Fin de la Asamblea



Este fin de semana llegó a terminarse la elaboración de los artículos de la nueva Constitución, la que debe ser aprobada por un referéndum. Ahora quedan hacer las correcciones necesarias y dejar listo el texto final para evitar malentendidos. Me siento burlado. Me parece que se ha gastado dinero de forma ridícula en un país que tiene dinero, pero quizás no para despilfarrarlo. ¿Por qué la burla? Porque mucho de lo aprobado por las mesas no fue lo discutido en el pleno, eran diferentes textos. Los últimos días, con la presencia de asesores legales de la Presidencia en la Asamblea, llegaban artículos transformados, una y otra vez (esta mañana he escuchado a la asambleísta Martha Roldós decirlo), hasta que quedaban más acorde a los deseos de algo o alguien. Las mesas parecen que fueron una pérdida de tiempo.

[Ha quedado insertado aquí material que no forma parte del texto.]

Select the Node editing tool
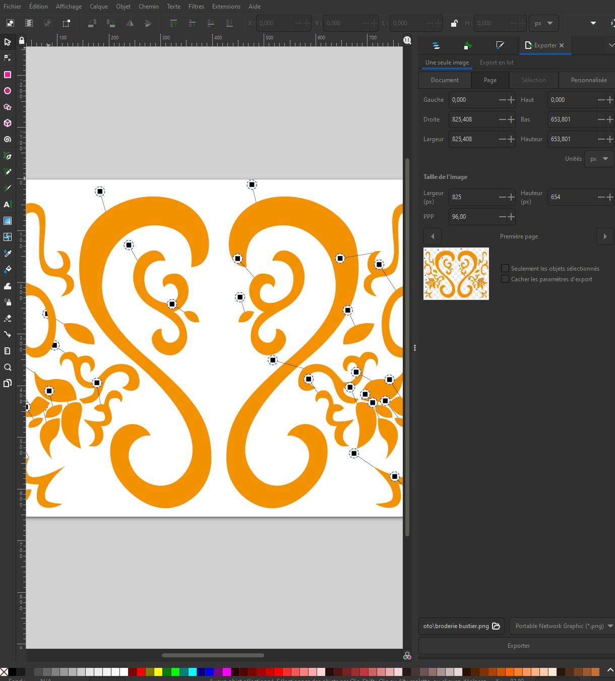This screenshot has width=615, height=681. point(8,58)
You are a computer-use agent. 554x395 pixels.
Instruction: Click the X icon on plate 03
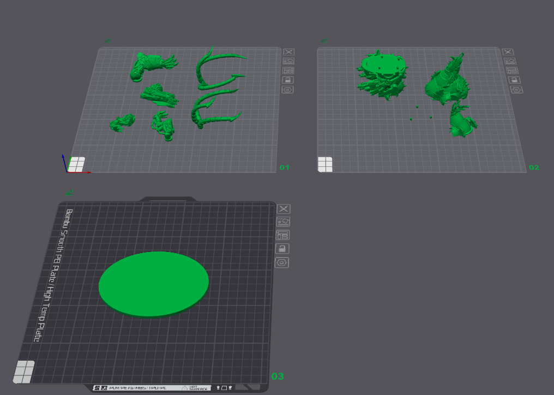click(x=284, y=209)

¿Qué otra cosa? Una sencilla y detestable. Que la Asamblea haya aprobado un decreto que asegura el triunfo del Sí. Según el texto decidido, si ganara el NO, pues volverían las anteriores instituciones y todo lo aprobado por la Asamblea en función de la transformación del Estado quedaría invalidado. Y una Asamblea aprobada y votada por una gran mayoría del país, que buscaba terminar con el desastre anterior, no puede afirmar que si no gana lo que hace, pues todo vuelve. Ahí no existe decisión, no hay alternativa. ¿Para qué votar en el referéndum? La democracia puede ser el vehículo del absurdo.



Entonces alguien me ha preguntado en estos días: ¿votas por el sí o por el no? Es temprano, incluso ahora, decir que voto por alguna de las opciones. Según lo que escucho (no he leído todo el texto, de más de 400 artículos) a nivel de derechos y de sus garantías está excelente… pero un día llegué a decir que lo referente a la comunicación era para mí importante, quizás lo que iba a decidir mi voto. Los artículos en este rubro fueron de que el Estado estipularía la política de comunicación para los medios públicos y que esta sería referencial para los medios privados a que el Estado regularía las políticas de comunicación; así, a secas.

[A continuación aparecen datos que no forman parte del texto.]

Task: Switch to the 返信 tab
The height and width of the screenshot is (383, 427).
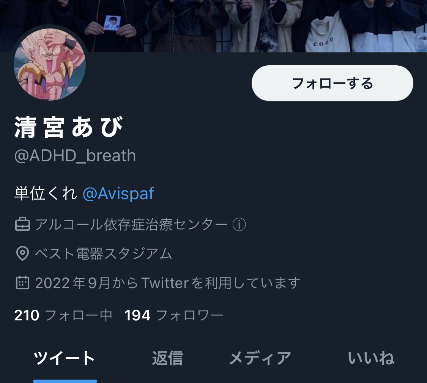Action: tap(167, 358)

Espero que esto sea una arbitrariedad de los medios y no se haya cambiado de esa forma las leyes de comunicación. Eso determinaría mucho mi voto. ¿Los medios son culpables de todo? No, para nada. Ese discurso presidencial no es más que una confrontación política que se ha querido convertir en paradigma de una práctica profesional.

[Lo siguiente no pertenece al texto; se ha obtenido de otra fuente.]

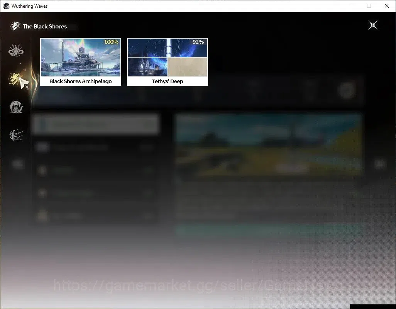Open the comet-shaped region emblem in sidebar

pyautogui.click(x=17, y=135)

Mi amiga Fernanda está trabajando en la Asamblea. Estaba feliz el viernes porque estaban finalizando todo. Que no había dormido por eso. Que era un gran trabajo. ¿Han cambiado las leyes de las mesas al pleno? No, eso es mentira de los medios, me dijo. ¿Ha estado el asesor legal de la Presidencia cambiando la normativa? No, que el Ejecutivo ha querido entrometerse, pero no lo han dejado. ¿Le creo? No, lastimosamente no. Eso que ella llama campaña mediática en contra es para mí un temor reflejado en los medios. ¿Deben decir la verdad los periodistas? Primero que me definan la verdad. Si es un objeto inmutable e incontrastable en su totalidad, pues llegamos a un acuerdo. Pero como es todo menos eso, me agobia escuchar frases sobre la profesión de parte de muchas personas que asumen la práctica como un acto que debe ser de una sola forma y que si no es como quiero, pues es inmoral.

Inmoral, estoy seguro, es el chantaje. Y eso es lo que pasó el fin de semana.